Let me say that again.
When people are late to the party, we need to welcome them with open arms.
Why are we not embracing these latecomers into our fold?
They have expressed interest, they are here, they came to the party when they did not need to. I came across this quote sometime ago, it is a beautiful sentiment which encapsulates this concept so well;
“When someone hasn’t read a classic book, I always try to say “Oh! What a treat you have ahead of you!” Rather than “I can’t believe you haven’t read this!” Because no one wants to be shamed into reading. We should lead with our delight in literature, not our pretentiousness.”¹
Joy Marie Clarkson
It is a move from our snobbish judgement into a welcome and encouragement, saying – friend, here is the invitation to the party, come when you are ready and such joy awaits you. In a similar way, Bob Goff says, “we shouldn’t say everyone is invited if we’re going to act like they’re not welcome when they come.”² We can apply this to so many more contexts than the extended party metaphor I am offering here, and maybe that resonates with you.

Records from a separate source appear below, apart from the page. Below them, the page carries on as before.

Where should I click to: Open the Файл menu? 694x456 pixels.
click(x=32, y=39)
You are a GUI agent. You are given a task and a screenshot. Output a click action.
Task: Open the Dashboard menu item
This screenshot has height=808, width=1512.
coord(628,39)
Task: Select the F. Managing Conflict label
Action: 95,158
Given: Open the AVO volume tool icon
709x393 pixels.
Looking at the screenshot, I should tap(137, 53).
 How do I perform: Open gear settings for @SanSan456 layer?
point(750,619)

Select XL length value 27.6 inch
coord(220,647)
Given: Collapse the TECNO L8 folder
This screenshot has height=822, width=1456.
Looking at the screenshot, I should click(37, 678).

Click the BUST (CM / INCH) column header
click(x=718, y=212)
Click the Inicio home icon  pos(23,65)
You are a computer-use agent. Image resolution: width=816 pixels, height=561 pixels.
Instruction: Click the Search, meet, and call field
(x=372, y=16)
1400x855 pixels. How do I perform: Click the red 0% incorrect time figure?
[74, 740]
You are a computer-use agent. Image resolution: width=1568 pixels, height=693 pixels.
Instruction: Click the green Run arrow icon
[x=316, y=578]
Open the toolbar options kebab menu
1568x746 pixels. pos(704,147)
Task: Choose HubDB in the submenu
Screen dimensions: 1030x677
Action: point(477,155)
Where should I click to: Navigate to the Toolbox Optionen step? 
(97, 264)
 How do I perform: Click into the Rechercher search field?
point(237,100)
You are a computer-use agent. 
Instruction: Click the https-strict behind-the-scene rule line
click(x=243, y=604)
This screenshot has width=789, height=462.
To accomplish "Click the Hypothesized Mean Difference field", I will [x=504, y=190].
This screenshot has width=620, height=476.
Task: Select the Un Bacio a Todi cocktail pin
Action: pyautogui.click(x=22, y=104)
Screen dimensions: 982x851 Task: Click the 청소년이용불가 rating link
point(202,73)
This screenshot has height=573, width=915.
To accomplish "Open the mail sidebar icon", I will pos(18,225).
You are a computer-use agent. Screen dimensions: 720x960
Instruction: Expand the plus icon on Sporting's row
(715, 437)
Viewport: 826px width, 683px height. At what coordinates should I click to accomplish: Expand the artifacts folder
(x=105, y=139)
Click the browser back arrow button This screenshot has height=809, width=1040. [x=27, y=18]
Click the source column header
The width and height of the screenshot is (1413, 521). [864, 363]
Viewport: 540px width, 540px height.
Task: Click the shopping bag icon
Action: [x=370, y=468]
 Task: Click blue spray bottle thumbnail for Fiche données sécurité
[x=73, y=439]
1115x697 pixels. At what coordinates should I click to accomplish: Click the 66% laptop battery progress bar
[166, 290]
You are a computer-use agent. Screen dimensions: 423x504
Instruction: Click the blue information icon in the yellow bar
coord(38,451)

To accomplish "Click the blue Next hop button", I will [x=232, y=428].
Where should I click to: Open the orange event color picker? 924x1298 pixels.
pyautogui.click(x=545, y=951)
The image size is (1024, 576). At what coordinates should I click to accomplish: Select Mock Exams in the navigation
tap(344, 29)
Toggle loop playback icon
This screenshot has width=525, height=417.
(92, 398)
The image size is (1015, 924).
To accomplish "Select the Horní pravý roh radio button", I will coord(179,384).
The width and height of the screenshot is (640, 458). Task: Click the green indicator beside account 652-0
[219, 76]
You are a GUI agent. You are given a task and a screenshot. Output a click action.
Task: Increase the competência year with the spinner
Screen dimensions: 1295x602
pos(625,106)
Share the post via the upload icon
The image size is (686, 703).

But consider the invitation, implied or explicit. Invitation is also an offer of connection. When we rebuff the latecomer, we lose the connection.
I have been guilty of the great boastful pontification of how amazing it is to be early at the party and shout to all who are late – I WAS HERE FIRST. But, to what end? Like our pretentious boasting of reading classic literature, whatever ‘the party’ might be, “we tend to treat our knowledge as personal property to be protected and defended. It is an ornament that allows us to rise in the pecking order.”³ Oh ego. Pride. That old chestnut. We just love to carry it around and have it sneak up on us, right? And it is so SUBTLE.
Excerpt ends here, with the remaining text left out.